Data records:
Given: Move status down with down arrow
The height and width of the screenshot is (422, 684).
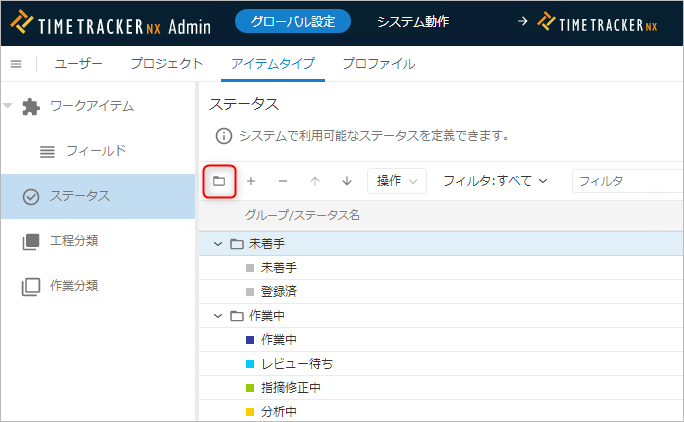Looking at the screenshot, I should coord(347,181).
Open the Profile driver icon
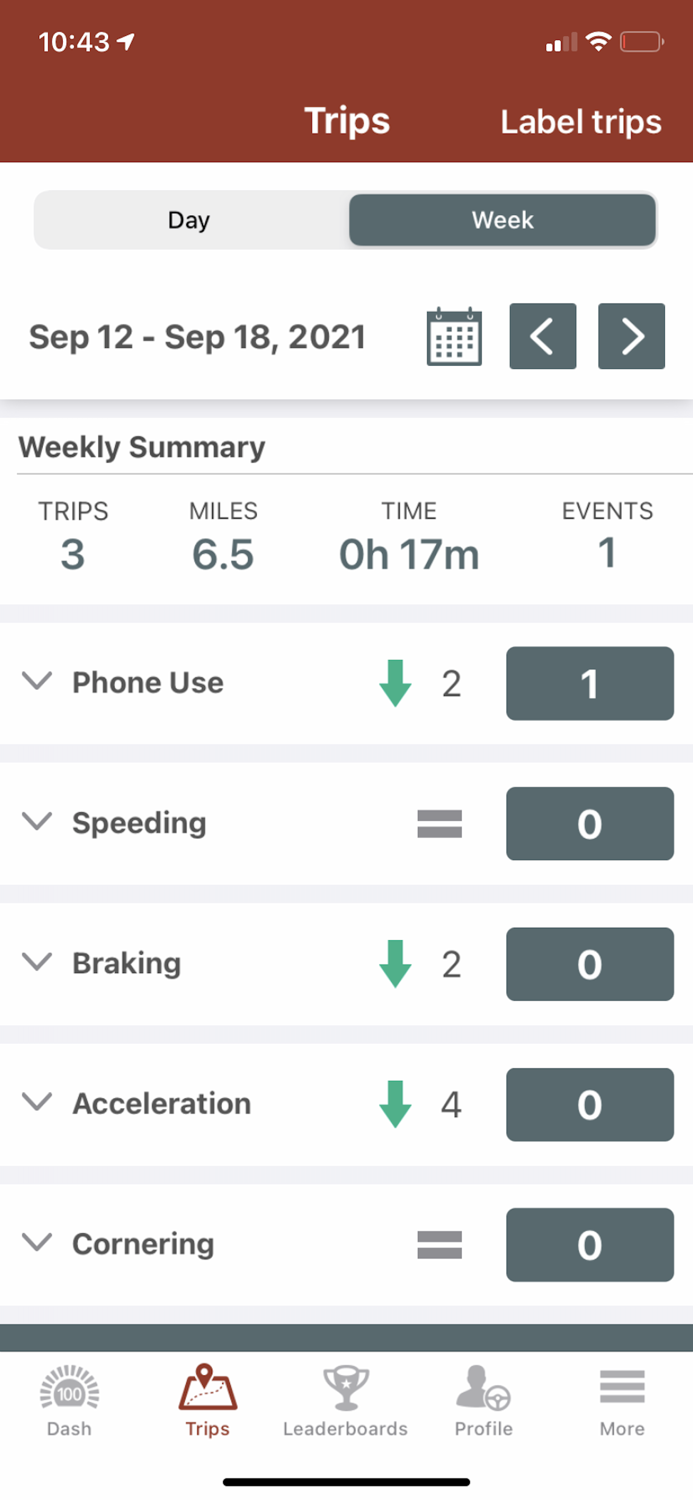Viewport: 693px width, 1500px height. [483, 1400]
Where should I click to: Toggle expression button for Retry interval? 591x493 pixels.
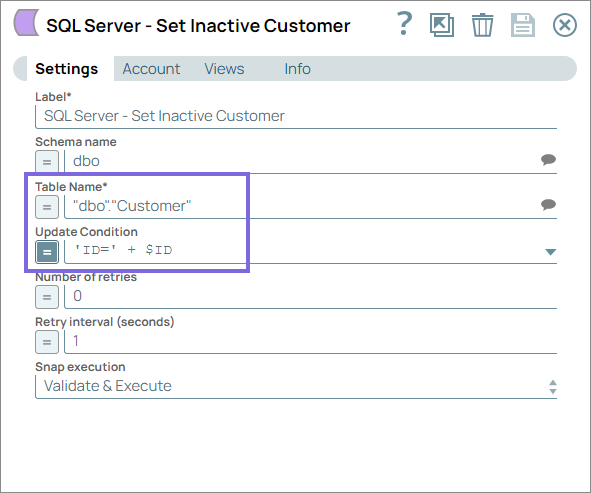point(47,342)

Task brief:
Write out all of the data above exactly, pictures excluded.

Task answer:
Given: Move status down with down arrow
The height and width of the screenshot is (422, 684).
Looking at the screenshot, I should coord(347,181).
Open the Profile driver icon
Viewport: 693px width, 1500px height. [483, 1400]
Where should I click to: Toggle expression button for Retry interval? 591x493 pixels.
point(47,342)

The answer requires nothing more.